HEAVY TRUCKS
Investigative Reporters and Editors, Inc. The IRE Journal, Nov/Dec 2004 by Chase, Marc
Database shows staggering safety violations contributing to crashes and highway fatalities
Every day, residents of Northwest Indiana share the roadways with tens of thousands of tractor-trailers and other heavy trucks as they drive to work, take their children to school and head home. Loaded rigs weighing 80,000 pounds often mingle bumper to bumper with 4,000-pound family cars along the interstates and state highways of the Gary region, just south of Chicago.
The readership area of The Times of Northwest Indiana is one of the heaviest-traveled thoroughfares in the country. Thousands of the semitrailers on our roadways haul loads for the more than 4,000 heavy-truck companies based in the region. Many of them haul 40,000-pound steel coils produced by our region's main industry. Heavy trucks are involved in some sort of collisions on our roadways every day.

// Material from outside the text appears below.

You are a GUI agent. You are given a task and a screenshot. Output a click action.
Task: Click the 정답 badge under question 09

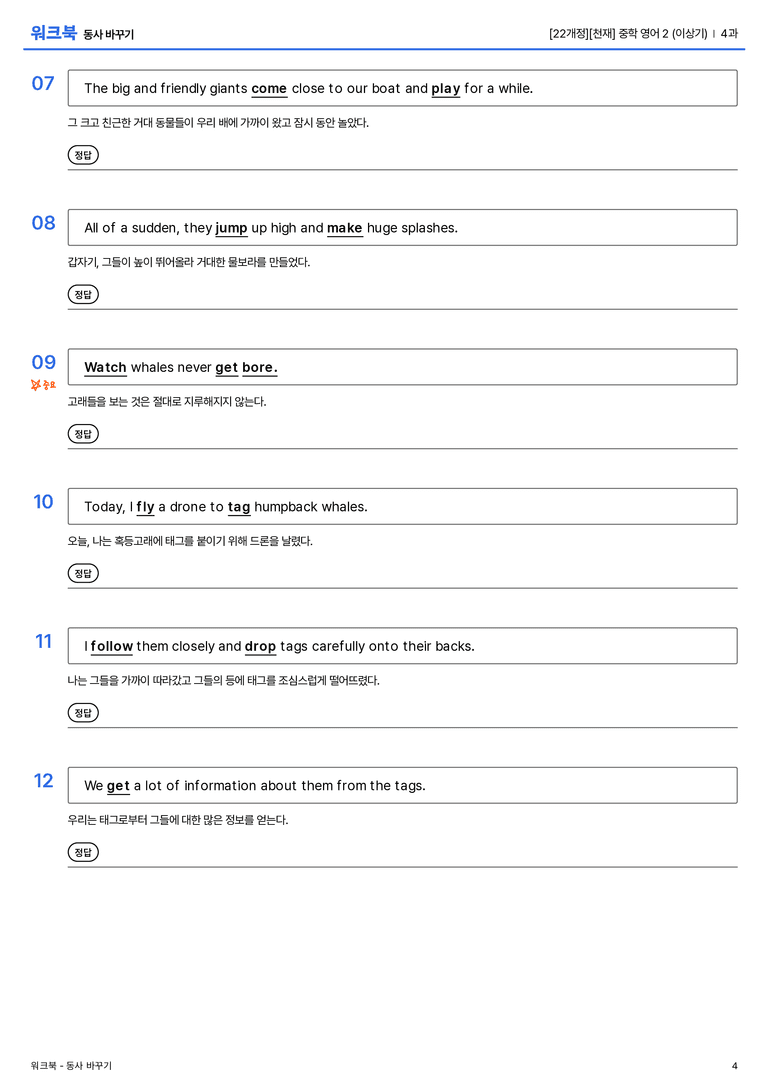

Given all of those facts, we decided to lind out the safety records of our region's trucking companies and the preparedness of our state police in looking for, and catching, heavy-truck violations on our roads. We started by purchasing the Federal Motor Carrier Safety Administration, or PMCSA, truck census database from IRE. The database contains the names, identification numbers and fleet sizes of companies throughout the country that operate vehicles in excess of 10,000 pounds, including semis and buses.
Using different tools
Queries in Microsoft Access helped extract all heavy-truck carriers operating out of the Indiana and Illinois cities in our readership area. We then broke all regional carriers off into an Access table and then into a Microsoft Excel spreadsheet for further analysis. A sort of the companies' listed number of power units helped us identify the 100 largest heavy-truck carriers operating out of our region.
Because the truck census data was last updated in 2002, we next had to verify that each of the 100 companies remained open for business. Telephone calls were placed to all of the companies and checks were made of an online federal search engine to verify this. Defunct companies were removed from the list of 100, and previously smaller companies from the census were moved up to take their places on our list.
Once our list of 100 was clean and verified, we wanted to find all safety information we could on each of the largest carriers. Wc began by running them all through the FMCSA's Safer and SafeStat systems. Both systems allow online snapshots of a carrier's safety history within the most recent 24-month period and assign scores based on the carriers' performances during roadside and wcigh-station safety inspections.
The SafeStat system has taken some criticism from the trucking industry for being incomplete because of inconsistent reporting methods across the 50 states, but it did give us a starting point for which carriers to explore. The searches showed us that 26 of the region's 100 largest trucking companies had been flagged for inspection by the federal government because of a history of safety violations - largely for faulty brakes and heavy loads not properly secured. Most of those 26 companies were flat-bed steel haulers, handling some of the heaviest and most unwieldy loads on the roadways.
We then expanded our reviews of the 26 flagged companies beyond the Safer and SafeStat checks, using two different tools.
First, we ran each of the flagged companies through Access queries of the federal heavy-truck crash file, also available through IRE. The checks showed that between 1990 and 2001, nearly 600 trucks being operated by those companies were involved in crashes resulting in 477 injuries and 29 deaths.
Second, we culled the most recent 30 months worth of inspection results for each company nationwide, including safety violations that took drivers and their trucks out of service and traffic violations that led to inspections. The information is available online at the FMCSA Web site and is searchable using the Department of Transportation numbers of individual heavy-truck carriers. Those numbers are provided in the truck census file. The results for the 26 carriers were staggering. Of 2,864 inspections, trucks were pulled out of service 1,024 times for safety violations, an out-of-service rate considerably higher than the national average.
Human elements
We had our numbers and the records to back them up. Now we needed our color. Interviews and visits to the handful of carriers who would let us in revealed a mixed bag. Some were legitimately trying to improve their safety records by firing unsafe driving contractors and working with the state police to educate their drivers on safety violations. Others complained of an "unfair" federal system targeting them for no good reason.
Research of our archives, the crash file and tips from local police and accident attorneys led us to the subjects of our second day of coverage: the survivors and families of those killed in heavy-truck crashes.
Searches through hundreds of crash reports led us to a family who had recently lost a husband and father, a woman who lost her teenage daughter and a truck driver taken out of service for safety violations in Northwest Indiana - who four months later blew a Pennsylvania stop sign, killing a family of five. All of these stories gave us the human elements for the issue of truck safety.